ASLINDA ne oluyor bu magazin muhabiri gazeteci arkadaşlarımıza..? diye uzun başlık atmak gerekir amma, Güray Soysal ağabeyimin “Ben sana böylemi öğrettim, böyle uzun başlık olur mu?” diyeceği muhakkaktı..! Magazinci deyince, en kralı olarak Ankara’dan, Orhan Gürdil ağabeyi başa yazarım. İstanbul’dan da rahmetli Şemsi Sılkım’ı…
Azar yiyenler, kamerası elinden alınıp, kırılanlar, yumruk yiyenler vs… “Filan, falan yerde sevgilisiyle yemeğe gidecek!” diye birilerine haber uçurtup ardından flaşlar patlayınca “Sizlerden de rahat yok, nerden haber alır, nerden çıkarsınız böyle?” serzenişleriyle poz verenler, yanındaki sevgilisinin! “Çekme kardeşim, yoksa ağzını burnunu kırarım” tehditleri vay ki vay…  Veya gazetecilere pardon magazincilere görünmemek için arka kapıdan kaçanlar! “Ah ayağımı burktum!” haykırışları, açıkçası bu sanatçının! bir taşla iki kuş vurmak taktiğini sezemeyen magazincilere ne demeli? Birinci haber “Falan sevgilisiyle yakalandı!” haberi, ikincisi “Ayağını burktu!” haberi… Eeey magazinci meslektaşım, düşme onların peşine, onlar sizin peşinize düşsün, koymayın haberini ertesi günü arayacaklardır.

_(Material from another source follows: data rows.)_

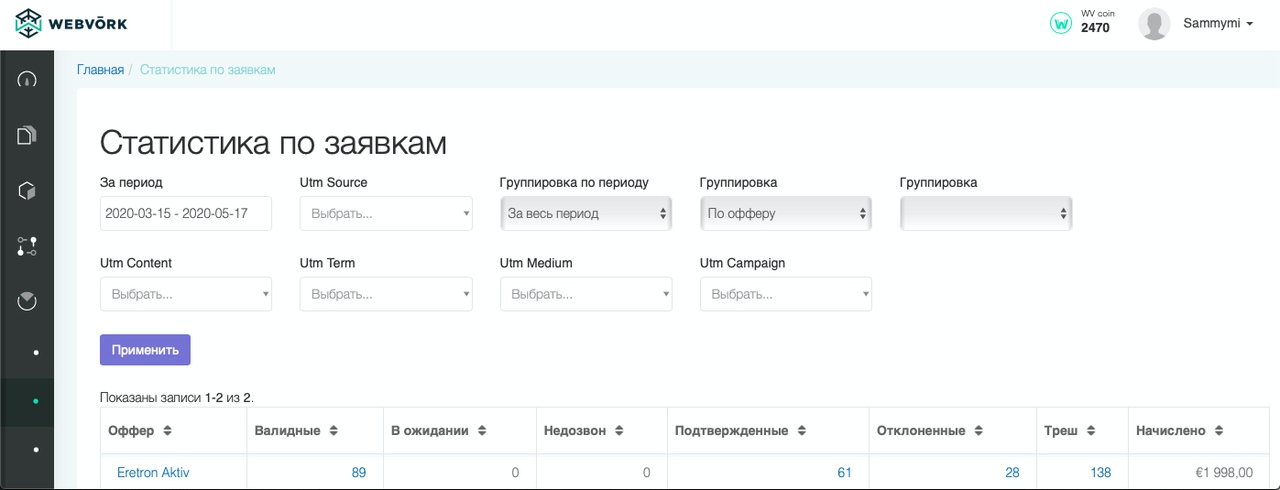Image resolution: width=1280 pixels, height=490 pixels.
Task: Open the cube offers sidebar icon
Action: (x=27, y=191)
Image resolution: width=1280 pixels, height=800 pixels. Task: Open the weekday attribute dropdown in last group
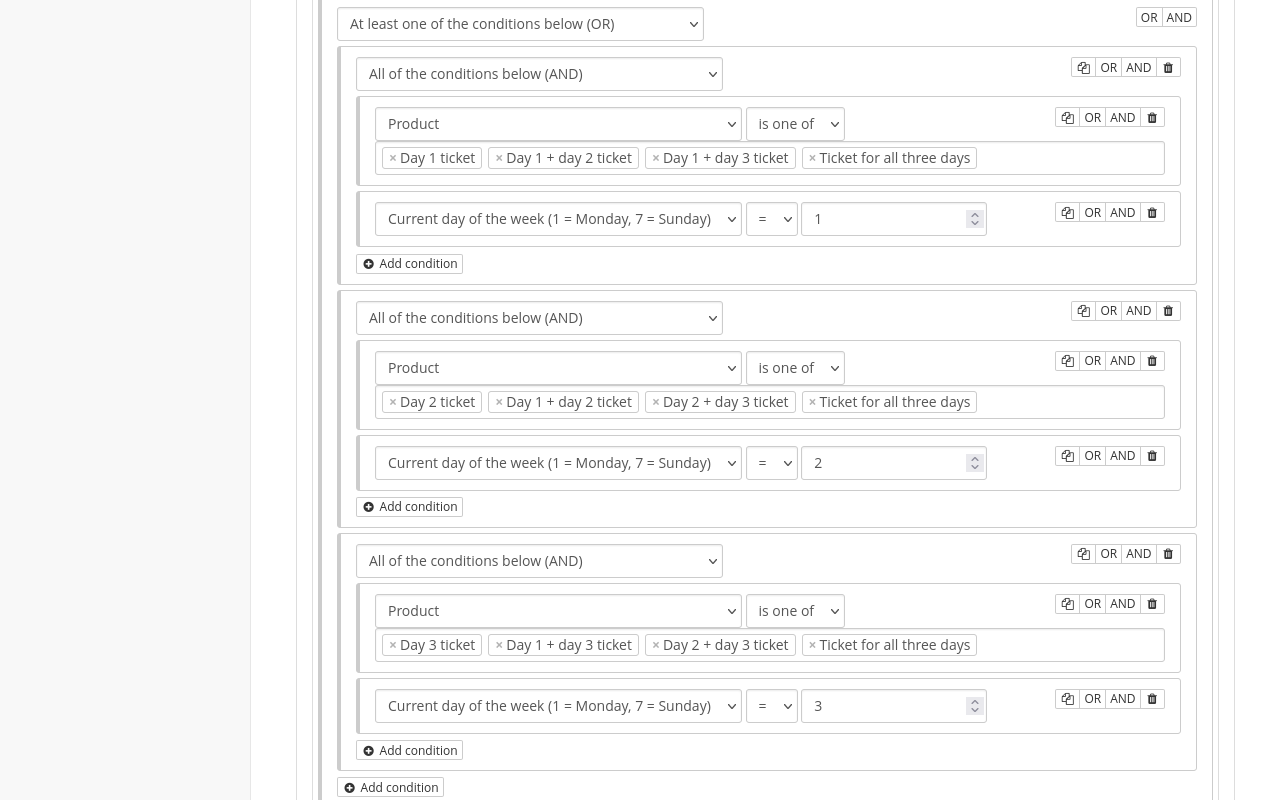[558, 705]
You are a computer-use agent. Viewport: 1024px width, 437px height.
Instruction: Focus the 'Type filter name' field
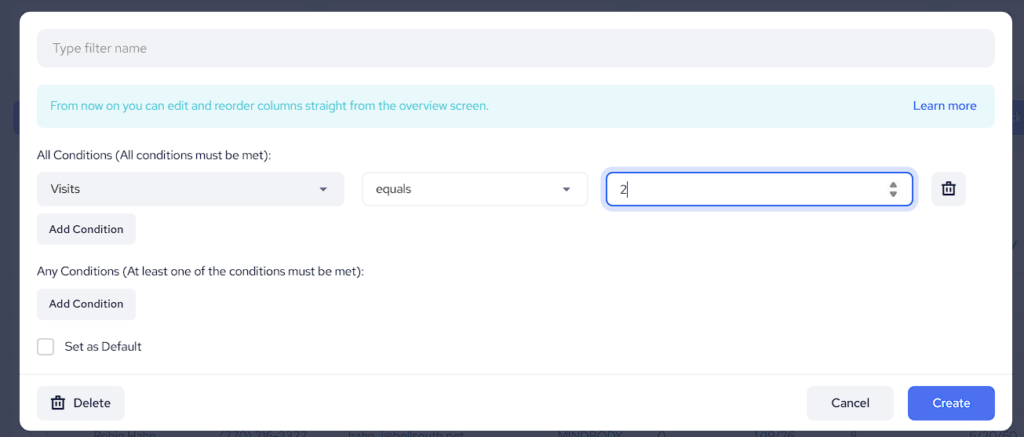tap(515, 48)
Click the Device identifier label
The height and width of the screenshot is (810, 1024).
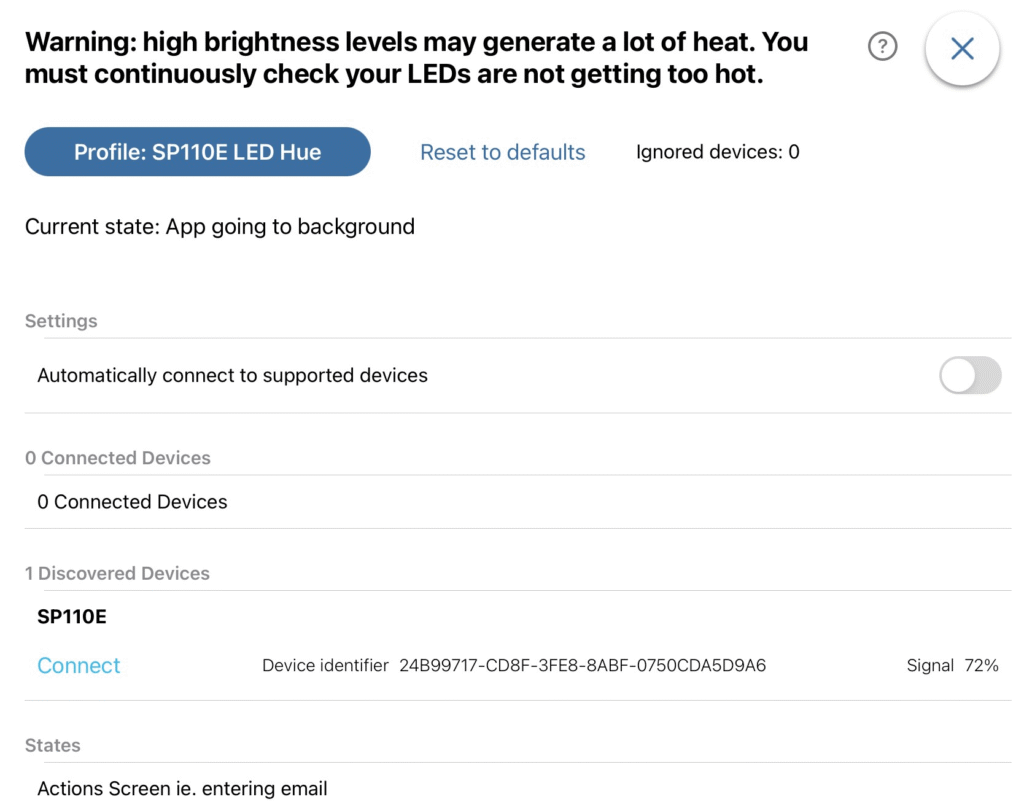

Burada gerçekten işini yapan gazetecilerden bahsediyorum, yoksa “Bir kare, bin Dolar” diyenlerden değil… Açıkçası kalemini satmayan gazetecidir söz konusu olan…
Spordan vakit buldukça, Orhan Gürdül ağabeyimin yanına gidip, “Abi röportaj yapacağım biri var mı?” diye sorardım. O da “Falana git, ben randevu alıyorum” derdi.
GÜZELSES KARGA SES OLDU
Orhan abi, zamanın en ünlü türkücülerinden birisiyle röportaja gönderdi. Akşam gazinoya gittim. Sanatçıya kendimi tanıttım. Gazinonun arka sıralarından bir yere oturmamı söyledi. Program bitiminde ayaküstü bir konuşma yaptık, ertesi günü haberi yazıp Orhan abiye verdim. Orhan abi sanatçının ilgilenip, ilgilenmediğini sordu. Durumu anlattım. O her zaman ki centilmenliğini muhafaza eden Orhan abi köpürdü. “Sen benim muhabirimi nasıl arka sırada oturtursun” narasıyla, sanatçıya telefon açtı. Ertesi gün ki gazete haberimin başlığını Orhan abi şöyle atmıştı. “Karga sesli” Gazeteyi okuyan güzelsesli sanatçı gazeteye geldi, özür üstüne özür dilemeler, neyse ki Orhan abi yine de nezaketle sanatçıyı uğurladı. Şimdi böyle şefler kaldı mı? Bilemiyorum… Bu arada, sanat piyasasında zirveye çıkmış çok sanatçının ilk haberlerini yapanda Orhan abi olmuştur.
Magazin muhabiriyim diye ortalıkta dolaşanların, birazcık da olsa, geçmiş gazete arşivlerinin taramalarından alacakları dersler vardır. Gazetecilik ayağa düşürülecek meslek değildir.